Additionally, Brown pointed out that his company, Island Hour Rentals, feeds other small businesses. It hires plumbers, painters and contractors, as well as Internet and cable service providers, grocery delivery people, chefs and caterers.
Rather than cutting units, Brown would rather work with the city to alleviate nuisances, such as noise, litter buildups or traffic.
“I’m all for things like diversifying arrival days, changing lengths of stays, types of things that…would ease the burden on the community,” he said.
In other words, changing the pace of short-term rentals is both preferable and more plausible than recasting it. “A person has bought their property and they can choose to do with it what they want,” Brown said. “And now the city is going to step in retroactively and say, ‘No, you can’t do that? “”
The man on the moon
Business has been so good for Ken Ballard recently that he didn’t see the customers really drop from around May 2020 until this week when school started in New York.
Its place, Kenny B’s French Quarter Cafea family-run Cajun seafood restaurant, is within walking distance of Coligny Beach Park, as well as several hotels and dense blocks of short-term rentals along the coast.
A floor-to-ceiling Mardi Gras mural covers one wall of the restaurant, and pictures of the family’s bulldogs cover most of the others. All the visual stimulation is a good thing, as it gives customers something to look at while they line up, which often sneaks out the door.
During COVID, Ballard said, unmoored visitors from workplaces and schools could easily take a week off and come to Hilton Head. “I don’t take my hat off and I don’t beat my chest,” Ballard said. “It was just a bit of a default, all of a sudden we have record years.”
Even so, Ballard said he wasn’t obsessed with whether there was a change in the island’s short-term rental inventory.
If you’re a good businessman, Ballard said, “your business will do well if it’s short-term rentals, long-term rentals, if it’s the man on the moon to visit”.
The biggest problem, Ballard said, is finding workers. His small establishment only needs a couple. But his heart goes out to the big restaurants, which are scrambling to attract workers to an island unaffordable for most people in the service industry.
“It would increase my blood pressure,” Ballard said, “And it has already increased.”
The value of community
The impact of short-term rentals on workforce housing came back into the public conversation this month, as residents of one of the few remaining affordable housing developments were told to step aside to make room for new developments.
Versions of this story have played out on a smaller scale for years, Ames said.
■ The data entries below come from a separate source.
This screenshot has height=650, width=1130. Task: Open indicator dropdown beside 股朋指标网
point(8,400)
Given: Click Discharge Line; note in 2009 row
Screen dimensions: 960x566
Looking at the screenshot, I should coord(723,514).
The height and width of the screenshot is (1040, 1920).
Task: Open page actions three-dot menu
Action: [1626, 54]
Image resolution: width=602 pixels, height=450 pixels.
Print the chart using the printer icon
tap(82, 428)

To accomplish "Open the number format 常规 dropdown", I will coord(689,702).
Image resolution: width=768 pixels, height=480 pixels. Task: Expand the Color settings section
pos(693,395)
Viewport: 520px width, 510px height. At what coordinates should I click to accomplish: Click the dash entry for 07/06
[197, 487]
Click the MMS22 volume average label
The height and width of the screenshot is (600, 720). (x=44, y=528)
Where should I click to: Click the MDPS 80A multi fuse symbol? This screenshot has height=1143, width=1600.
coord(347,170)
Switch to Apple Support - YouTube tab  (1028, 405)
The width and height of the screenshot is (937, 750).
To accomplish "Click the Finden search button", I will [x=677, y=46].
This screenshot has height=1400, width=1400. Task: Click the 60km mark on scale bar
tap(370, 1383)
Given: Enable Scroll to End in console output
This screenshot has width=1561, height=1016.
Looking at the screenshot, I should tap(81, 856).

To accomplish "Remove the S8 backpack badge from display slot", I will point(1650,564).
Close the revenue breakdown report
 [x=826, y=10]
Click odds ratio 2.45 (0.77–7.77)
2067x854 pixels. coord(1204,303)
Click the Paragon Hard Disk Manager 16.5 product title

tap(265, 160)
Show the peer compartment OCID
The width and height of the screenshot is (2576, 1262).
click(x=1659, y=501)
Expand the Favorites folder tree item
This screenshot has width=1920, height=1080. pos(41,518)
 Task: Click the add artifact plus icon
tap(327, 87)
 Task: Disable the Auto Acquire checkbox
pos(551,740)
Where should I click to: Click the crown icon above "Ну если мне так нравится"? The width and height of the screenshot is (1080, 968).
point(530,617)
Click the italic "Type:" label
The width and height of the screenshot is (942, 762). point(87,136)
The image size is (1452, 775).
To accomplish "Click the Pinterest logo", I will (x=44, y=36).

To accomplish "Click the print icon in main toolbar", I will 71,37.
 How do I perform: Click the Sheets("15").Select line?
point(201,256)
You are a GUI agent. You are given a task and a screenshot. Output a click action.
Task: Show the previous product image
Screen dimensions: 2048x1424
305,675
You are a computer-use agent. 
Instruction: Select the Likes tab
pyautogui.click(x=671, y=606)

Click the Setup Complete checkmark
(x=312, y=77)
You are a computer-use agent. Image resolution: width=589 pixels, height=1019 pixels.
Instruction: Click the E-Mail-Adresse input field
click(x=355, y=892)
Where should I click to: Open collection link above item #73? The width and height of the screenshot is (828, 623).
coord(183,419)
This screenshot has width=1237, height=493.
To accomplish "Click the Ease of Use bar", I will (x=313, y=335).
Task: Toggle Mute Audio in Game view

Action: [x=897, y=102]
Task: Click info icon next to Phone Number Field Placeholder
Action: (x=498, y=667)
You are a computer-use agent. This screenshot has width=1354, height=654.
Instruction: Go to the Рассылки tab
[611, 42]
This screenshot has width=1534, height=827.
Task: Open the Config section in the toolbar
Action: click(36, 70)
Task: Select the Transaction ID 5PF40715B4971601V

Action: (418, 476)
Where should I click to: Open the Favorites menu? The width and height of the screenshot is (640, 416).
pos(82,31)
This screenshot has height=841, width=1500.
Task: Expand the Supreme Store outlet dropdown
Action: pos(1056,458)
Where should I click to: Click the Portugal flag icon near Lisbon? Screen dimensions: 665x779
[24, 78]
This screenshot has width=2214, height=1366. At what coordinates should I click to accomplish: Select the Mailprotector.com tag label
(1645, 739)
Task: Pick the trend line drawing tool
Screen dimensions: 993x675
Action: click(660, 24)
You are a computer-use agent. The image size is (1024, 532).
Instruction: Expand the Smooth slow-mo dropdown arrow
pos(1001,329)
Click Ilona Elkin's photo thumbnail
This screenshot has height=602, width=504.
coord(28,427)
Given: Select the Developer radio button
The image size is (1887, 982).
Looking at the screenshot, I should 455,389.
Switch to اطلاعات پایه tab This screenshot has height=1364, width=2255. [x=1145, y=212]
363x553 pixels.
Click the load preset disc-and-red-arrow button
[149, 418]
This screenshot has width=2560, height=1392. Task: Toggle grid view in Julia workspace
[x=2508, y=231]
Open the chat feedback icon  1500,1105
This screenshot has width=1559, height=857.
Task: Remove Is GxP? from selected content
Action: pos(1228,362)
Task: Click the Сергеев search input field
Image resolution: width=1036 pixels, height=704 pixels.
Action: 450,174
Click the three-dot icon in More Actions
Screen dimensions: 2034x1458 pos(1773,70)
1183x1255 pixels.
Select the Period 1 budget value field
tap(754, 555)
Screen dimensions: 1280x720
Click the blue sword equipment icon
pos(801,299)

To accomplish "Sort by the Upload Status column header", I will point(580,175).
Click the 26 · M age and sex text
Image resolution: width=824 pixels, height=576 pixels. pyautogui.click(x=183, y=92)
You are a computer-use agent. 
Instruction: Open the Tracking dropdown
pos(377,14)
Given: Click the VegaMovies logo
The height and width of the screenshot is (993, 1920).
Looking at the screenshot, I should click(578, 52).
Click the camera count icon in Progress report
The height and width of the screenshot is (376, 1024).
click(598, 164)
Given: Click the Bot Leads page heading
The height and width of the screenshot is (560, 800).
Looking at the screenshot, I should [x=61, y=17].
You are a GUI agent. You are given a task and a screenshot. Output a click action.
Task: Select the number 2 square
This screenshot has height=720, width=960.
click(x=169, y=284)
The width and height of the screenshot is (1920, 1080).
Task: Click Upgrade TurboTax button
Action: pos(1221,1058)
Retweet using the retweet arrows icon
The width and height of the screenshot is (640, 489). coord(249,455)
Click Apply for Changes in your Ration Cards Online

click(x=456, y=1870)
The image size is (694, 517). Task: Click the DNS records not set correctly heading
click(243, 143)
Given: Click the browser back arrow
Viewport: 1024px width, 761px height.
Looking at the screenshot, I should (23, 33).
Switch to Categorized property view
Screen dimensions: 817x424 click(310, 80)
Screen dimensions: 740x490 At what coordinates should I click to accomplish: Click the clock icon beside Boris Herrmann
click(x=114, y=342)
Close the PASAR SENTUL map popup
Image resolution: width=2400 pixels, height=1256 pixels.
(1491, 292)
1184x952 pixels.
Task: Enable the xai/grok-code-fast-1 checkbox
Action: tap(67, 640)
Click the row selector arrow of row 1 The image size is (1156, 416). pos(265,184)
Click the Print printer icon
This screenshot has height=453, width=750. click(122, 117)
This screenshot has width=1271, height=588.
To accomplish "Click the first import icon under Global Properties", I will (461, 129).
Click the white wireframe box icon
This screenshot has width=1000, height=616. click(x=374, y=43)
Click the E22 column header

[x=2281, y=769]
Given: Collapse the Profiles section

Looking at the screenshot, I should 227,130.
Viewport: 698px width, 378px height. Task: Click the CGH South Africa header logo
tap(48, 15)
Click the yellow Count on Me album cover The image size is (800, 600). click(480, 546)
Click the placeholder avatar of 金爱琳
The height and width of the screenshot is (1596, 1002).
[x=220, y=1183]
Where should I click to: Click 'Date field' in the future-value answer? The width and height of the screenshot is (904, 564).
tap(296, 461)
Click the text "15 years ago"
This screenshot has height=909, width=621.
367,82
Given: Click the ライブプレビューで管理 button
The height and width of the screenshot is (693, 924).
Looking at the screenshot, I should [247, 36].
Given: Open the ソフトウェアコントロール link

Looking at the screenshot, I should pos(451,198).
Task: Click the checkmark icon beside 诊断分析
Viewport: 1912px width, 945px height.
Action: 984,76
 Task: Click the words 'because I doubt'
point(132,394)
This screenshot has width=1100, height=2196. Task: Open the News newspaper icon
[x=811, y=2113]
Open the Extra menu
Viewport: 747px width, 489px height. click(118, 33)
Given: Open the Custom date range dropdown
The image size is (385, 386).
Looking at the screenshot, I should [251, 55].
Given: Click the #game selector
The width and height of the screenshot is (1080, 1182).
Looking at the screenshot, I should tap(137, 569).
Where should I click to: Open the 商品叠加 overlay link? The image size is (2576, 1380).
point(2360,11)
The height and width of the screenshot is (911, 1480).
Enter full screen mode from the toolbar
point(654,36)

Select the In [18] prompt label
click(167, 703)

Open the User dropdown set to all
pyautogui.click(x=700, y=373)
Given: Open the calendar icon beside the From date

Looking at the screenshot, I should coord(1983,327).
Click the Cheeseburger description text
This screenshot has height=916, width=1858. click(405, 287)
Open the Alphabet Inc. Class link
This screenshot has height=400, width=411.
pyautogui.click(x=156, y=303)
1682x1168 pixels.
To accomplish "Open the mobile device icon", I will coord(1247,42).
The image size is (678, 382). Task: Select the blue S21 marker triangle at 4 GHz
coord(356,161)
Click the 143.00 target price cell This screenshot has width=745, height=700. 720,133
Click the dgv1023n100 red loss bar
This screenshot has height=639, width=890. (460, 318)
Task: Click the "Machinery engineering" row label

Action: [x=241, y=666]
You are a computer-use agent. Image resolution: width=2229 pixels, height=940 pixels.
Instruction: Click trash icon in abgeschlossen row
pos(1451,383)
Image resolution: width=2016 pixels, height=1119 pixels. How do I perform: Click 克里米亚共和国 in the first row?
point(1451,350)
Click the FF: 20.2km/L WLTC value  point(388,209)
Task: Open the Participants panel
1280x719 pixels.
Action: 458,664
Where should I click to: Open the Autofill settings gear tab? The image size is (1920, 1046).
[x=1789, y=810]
When people started realizing there was so much money in short-term rentals, they started tearing down two- and three-bedroom houses that had been built in the early 1970s for working people, a- he declared. In their place, owners and investors have set up 7,500 square foot vacation rentals with seven bedrooms and room for a few extra guests on the couch.
“It’s a radically different product than what the rest of the neighborhood is used to,” Ames said.
The impact of such real estate turnover is huge, he said. While it increases real estate value for an absentee homeowner, it invites parties and parking issues, which could make the neighborhood less appealing to traditional residents.
“It basically encourages this previous owner to sell his property for a profit and get off the island,” Ames said.
Ames, who in the 1970s helped develop several planned developments on Hilton Head, both mourns and fears the loss of authentic residential neighborhoods – the kind of places where people like Hall and Ballard make a living, raise their families. , enjoy the arts, protect the environment and serve their community.
“It’s the citizens who create the value and character of this place that attracts people to come here,” Ames said at the city’s strategic planning meeting. “If we keep losing them, then what is this community in 20 years?”